The Hero reconciles with the world of motion, and though grieving the loss, Romantically accedes to the inevitable. It's a wrapping up of "The Return's" loose ends. The Hero waxes nostalgic. This acceptance once more goes to adamant spirit and worthiness. Only a "true blooded" Hero has the wherewithal to know when to let go. It's because Heroes are aware of their proper place in the grand scheme. Without letting go madness would be the result.

The symbol in this specific instance is Gatsby's dream of the "lost emerald star":

"And as I sat there brooding on the old, unknown world, I thought of Gatsby's wonder when he first picked out the green light at the end of Daisy's dock. He had come a long way to this blue lawn, and his dream must have seemed so close that he could hardly fail to grasp it. He did not know that it was already behind him, somewhere back in that vast obscurity beyond the city, where the dark fields of the republic rolled on under the night." From The Great Gatsby

The line, "twilight's last gleaming", lifted from the United States national anthem, pays passing homage to Fitzgerald's fascination with Americana and his place in American literature. Actually, "The Red, White & Blue" was among Fitzgerald's first working titles before settling upon The Great Gatsby. Tangentially, I contend that any arguments about the great American novel are moot.

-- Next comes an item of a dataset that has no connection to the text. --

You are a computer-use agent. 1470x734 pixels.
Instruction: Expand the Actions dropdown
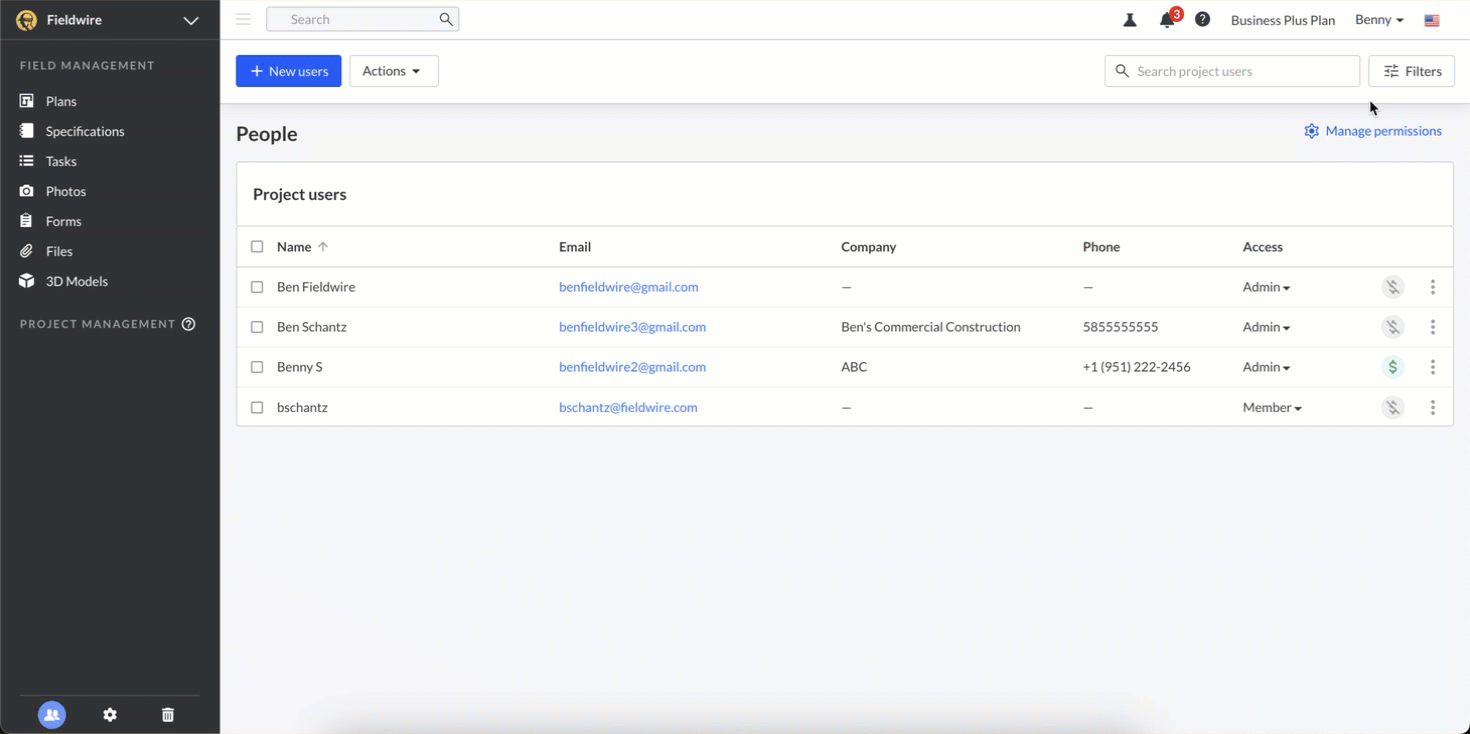(x=393, y=71)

Fitzgerald has already cornered that market.


Eleventh Stanza

song still lingers

swimming well deep beneath

black waters moonlight mirrored mild

ascending image long remembered

Gatsby, Gatsby smiled

Now fully returned to the everyday there comes a denouement or circle rounded of sorts. Because Gatsby has been the identified vehicle, it is Gatsby's transcendent smile that prompts the Hero to deliver the message, insight, gospel, elixir that's been bequeathed. There's a "share the wealth" responsibility incumbent upon the Hero, obliged by supernatural subpoena, to divulge any mystic messages which have been acquired during adventures to the other side, hidden world, paradise, nirvana etc. Delivery of the "The Knowledge" is the goal of the whole damn venture.


Twelfth and Thirteenth Stanzas

fine mornings

tiny voices sing

row row row your

boat gently down

the stream


merrily

merrily merrily

merrily life is

but a

dream

And so the "grand word", the perfect understanding is shared. Listen, observe and know.

The line, "fine mornings" and boat rowing reflects The Great Gatsby's summation:

"Gatsby believed in the green light, the orgastic (verbatim correct, but possibly should be orgasmic) future that year by year recedes before us. It eluded us then, but that's no matter - tomorrow we will run faster, stretch out our arms further... And one fine morning - 

So we beat on, boats against the current, borne back ceaselessly into the past."


Enjambment - noun - The running on of the thought from one line, couplet, or stanza to the next without a syntactical break.